• [INSTRUCTIONS FOR THE TASK]
Reproduce only the records starting with the line that contains "Viewport: 1600px width, 984px" and going on through the line that contains "[x=113, y=1051]", substituting "Completed" for "In Progress" and leaving everything else unchanged.

• [RECORDS FOR THE TASK]

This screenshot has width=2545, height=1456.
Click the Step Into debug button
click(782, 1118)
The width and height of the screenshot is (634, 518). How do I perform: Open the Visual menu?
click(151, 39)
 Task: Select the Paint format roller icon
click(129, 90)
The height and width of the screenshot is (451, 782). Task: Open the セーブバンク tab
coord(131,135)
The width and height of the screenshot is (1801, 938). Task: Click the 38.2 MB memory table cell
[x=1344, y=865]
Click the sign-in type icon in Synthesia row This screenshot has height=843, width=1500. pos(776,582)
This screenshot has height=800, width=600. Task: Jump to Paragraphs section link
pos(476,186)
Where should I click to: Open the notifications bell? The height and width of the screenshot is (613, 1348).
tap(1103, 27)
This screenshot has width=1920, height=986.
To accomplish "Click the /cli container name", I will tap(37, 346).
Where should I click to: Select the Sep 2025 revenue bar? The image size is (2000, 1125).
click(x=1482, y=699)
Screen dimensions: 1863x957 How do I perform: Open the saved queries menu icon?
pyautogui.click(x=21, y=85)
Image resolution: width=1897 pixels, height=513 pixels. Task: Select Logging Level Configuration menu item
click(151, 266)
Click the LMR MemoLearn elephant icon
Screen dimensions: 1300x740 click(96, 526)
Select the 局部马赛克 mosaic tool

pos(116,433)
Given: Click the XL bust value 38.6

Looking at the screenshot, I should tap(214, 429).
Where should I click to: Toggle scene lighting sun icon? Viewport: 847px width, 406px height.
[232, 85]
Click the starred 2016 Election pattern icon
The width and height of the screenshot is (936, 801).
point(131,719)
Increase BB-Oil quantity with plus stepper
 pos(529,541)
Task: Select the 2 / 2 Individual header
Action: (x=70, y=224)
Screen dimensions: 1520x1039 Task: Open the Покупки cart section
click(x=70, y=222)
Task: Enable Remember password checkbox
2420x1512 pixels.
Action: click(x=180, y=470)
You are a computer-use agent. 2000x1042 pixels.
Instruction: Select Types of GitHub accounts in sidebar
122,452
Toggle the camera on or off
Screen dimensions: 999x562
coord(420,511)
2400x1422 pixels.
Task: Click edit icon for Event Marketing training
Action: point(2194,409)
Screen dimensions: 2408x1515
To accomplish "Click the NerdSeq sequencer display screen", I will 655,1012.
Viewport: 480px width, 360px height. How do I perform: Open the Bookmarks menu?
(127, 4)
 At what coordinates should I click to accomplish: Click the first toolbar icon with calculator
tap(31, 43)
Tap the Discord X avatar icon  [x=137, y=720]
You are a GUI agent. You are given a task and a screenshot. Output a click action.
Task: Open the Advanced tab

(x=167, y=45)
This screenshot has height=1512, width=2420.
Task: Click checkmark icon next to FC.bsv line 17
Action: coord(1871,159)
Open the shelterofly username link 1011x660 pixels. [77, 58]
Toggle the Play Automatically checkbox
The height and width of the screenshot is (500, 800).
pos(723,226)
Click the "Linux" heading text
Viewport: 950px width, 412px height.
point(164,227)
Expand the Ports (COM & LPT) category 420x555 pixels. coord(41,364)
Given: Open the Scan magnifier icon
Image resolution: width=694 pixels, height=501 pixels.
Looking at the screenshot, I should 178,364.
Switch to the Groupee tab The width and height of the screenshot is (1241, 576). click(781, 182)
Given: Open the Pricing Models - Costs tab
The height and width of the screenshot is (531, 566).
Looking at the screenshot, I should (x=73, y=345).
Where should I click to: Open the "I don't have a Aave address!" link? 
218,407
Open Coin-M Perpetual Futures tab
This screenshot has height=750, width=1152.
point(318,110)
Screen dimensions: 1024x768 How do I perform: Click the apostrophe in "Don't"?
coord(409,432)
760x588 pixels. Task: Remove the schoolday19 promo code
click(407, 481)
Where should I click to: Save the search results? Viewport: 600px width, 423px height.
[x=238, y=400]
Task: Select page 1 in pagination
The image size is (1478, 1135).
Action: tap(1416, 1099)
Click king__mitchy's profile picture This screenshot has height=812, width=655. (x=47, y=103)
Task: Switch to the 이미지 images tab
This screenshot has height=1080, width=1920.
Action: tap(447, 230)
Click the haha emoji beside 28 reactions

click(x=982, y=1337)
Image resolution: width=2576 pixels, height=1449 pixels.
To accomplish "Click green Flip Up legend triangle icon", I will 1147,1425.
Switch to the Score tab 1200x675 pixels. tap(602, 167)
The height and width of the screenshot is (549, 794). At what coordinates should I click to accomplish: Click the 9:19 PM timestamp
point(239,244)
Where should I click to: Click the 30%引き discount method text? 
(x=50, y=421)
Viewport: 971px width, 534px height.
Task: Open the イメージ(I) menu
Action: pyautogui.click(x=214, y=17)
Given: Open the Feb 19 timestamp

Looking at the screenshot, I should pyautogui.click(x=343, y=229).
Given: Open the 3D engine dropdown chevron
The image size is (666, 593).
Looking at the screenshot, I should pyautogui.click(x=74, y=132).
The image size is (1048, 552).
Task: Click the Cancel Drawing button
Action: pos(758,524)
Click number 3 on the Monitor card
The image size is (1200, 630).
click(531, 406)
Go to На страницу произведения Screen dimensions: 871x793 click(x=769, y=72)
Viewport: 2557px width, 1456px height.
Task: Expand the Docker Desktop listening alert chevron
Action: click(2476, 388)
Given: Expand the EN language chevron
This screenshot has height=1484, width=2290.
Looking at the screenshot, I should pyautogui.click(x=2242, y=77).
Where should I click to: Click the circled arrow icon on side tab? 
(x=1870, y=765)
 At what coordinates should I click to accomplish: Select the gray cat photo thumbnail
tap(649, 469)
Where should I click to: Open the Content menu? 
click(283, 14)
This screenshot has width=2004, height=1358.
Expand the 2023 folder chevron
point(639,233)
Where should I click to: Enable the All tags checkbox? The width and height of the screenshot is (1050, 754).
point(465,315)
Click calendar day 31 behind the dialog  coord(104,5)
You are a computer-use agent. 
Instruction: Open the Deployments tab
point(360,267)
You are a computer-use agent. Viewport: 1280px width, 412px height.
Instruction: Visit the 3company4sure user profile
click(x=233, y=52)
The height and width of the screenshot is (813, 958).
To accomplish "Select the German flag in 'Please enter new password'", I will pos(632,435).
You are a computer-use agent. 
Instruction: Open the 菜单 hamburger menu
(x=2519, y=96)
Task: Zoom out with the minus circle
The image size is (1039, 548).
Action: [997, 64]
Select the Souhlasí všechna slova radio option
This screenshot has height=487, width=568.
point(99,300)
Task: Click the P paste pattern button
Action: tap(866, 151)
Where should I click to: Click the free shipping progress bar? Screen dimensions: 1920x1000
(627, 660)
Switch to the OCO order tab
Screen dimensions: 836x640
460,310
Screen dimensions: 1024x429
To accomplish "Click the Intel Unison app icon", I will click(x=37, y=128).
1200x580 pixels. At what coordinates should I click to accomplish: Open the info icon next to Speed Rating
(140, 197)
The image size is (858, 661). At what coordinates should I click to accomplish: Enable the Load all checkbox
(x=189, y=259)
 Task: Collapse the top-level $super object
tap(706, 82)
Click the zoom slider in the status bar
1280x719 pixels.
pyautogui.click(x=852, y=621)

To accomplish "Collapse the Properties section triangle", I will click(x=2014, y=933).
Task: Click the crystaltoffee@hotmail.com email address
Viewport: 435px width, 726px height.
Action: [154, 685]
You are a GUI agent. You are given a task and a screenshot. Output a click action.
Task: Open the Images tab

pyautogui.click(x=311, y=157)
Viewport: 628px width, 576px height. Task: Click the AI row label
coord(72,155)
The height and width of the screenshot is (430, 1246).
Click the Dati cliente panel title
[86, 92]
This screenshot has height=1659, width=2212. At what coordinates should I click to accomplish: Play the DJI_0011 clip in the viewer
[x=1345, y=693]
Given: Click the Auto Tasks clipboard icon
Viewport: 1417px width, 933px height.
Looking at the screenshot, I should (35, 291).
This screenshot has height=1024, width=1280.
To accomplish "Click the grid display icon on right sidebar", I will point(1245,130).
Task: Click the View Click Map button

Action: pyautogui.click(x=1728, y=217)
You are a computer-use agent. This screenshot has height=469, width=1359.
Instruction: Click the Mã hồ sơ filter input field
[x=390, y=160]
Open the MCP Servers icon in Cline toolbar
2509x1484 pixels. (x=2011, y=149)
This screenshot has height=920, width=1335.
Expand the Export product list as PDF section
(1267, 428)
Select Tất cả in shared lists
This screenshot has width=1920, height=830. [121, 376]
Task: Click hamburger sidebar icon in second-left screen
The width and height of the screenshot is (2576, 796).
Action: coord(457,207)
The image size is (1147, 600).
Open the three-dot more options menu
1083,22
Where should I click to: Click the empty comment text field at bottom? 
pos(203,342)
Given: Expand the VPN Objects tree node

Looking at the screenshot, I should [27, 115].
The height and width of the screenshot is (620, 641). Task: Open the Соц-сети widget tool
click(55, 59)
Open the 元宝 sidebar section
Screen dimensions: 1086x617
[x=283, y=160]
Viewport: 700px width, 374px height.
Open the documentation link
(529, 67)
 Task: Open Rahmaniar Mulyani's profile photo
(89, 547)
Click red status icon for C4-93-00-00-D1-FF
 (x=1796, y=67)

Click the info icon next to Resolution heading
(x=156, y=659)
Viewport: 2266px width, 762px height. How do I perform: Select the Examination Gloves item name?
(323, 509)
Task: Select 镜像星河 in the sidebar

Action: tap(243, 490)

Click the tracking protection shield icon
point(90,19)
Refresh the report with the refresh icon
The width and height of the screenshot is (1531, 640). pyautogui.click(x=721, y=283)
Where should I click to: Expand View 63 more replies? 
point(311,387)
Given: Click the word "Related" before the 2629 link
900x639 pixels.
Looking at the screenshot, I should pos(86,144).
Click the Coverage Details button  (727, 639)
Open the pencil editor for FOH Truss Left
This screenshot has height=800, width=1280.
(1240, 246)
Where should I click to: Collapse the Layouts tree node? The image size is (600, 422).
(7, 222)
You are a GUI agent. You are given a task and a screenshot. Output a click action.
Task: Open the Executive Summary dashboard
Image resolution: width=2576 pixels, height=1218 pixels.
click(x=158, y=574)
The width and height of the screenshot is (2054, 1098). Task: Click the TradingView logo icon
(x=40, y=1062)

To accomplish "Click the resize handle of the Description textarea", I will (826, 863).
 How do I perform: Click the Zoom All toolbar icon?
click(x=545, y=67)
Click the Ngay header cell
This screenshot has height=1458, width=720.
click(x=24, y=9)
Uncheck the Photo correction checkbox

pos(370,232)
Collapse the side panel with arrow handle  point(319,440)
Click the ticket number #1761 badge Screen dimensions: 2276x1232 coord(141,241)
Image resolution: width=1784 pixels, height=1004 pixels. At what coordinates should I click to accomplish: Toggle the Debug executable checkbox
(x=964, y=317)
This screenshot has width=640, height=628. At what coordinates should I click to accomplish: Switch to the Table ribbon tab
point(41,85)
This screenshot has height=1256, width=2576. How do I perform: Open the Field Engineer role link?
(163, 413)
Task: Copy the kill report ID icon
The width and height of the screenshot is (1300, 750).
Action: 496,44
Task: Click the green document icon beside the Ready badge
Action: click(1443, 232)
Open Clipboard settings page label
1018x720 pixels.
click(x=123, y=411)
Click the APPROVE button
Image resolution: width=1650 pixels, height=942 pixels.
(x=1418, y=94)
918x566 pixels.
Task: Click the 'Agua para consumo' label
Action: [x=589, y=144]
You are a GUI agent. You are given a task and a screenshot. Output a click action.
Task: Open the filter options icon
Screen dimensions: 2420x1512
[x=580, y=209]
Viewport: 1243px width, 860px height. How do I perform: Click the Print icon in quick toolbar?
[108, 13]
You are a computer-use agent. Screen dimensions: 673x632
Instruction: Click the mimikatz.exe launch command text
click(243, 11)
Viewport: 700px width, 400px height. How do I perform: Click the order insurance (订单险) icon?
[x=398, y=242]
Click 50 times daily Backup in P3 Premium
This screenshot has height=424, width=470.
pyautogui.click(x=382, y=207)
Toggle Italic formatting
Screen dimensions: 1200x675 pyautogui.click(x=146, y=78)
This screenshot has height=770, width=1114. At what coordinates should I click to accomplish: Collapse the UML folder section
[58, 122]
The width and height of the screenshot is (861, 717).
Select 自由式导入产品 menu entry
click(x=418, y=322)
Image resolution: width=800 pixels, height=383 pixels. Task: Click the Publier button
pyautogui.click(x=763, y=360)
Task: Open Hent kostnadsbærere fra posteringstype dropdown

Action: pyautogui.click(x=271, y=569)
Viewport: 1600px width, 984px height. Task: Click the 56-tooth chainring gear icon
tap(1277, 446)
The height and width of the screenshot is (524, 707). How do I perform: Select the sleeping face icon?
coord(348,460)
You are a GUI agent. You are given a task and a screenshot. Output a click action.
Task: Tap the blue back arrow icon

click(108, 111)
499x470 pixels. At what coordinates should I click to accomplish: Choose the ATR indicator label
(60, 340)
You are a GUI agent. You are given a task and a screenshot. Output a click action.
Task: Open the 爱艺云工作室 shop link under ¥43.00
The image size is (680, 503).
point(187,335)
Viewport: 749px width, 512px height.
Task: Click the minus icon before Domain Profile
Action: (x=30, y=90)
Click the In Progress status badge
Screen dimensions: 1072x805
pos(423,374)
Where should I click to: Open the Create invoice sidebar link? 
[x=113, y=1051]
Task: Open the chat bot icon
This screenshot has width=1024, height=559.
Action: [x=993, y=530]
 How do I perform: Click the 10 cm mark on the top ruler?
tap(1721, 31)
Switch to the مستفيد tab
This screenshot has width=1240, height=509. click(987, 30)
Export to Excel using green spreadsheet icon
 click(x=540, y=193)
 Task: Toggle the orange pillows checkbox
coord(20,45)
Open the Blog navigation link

• [REPLY TO THE TASK]
Viewport: 1600px width, 984px height. Task: Click the 56-tooth chainring gear icon
tap(1277, 446)
The height and width of the screenshot is (524, 707). How do I perform: Select the sleeping face icon?
coord(348,460)
You are a GUI agent. You are given a task and a screenshot. Output a click action.
Task: Tap the blue back arrow icon

click(108, 111)
499x470 pixels. At what coordinates should I click to accomplish: Choose the ATR indicator label
(60, 340)
You are a GUI agent. You are given a task and a screenshot. Output a click action.
Task: Open the 爱艺云工作室 shop link under ¥43.00
The image size is (680, 503).
point(187,335)
Viewport: 749px width, 512px height.
Task: Click the minus icon before Domain Profile
Action: (x=30, y=90)
Click the Completed status badge
Screen dimensions: 1072x805
pos(423,374)
Where should I click to: Open the Create invoice sidebar link? 
[x=113, y=1051]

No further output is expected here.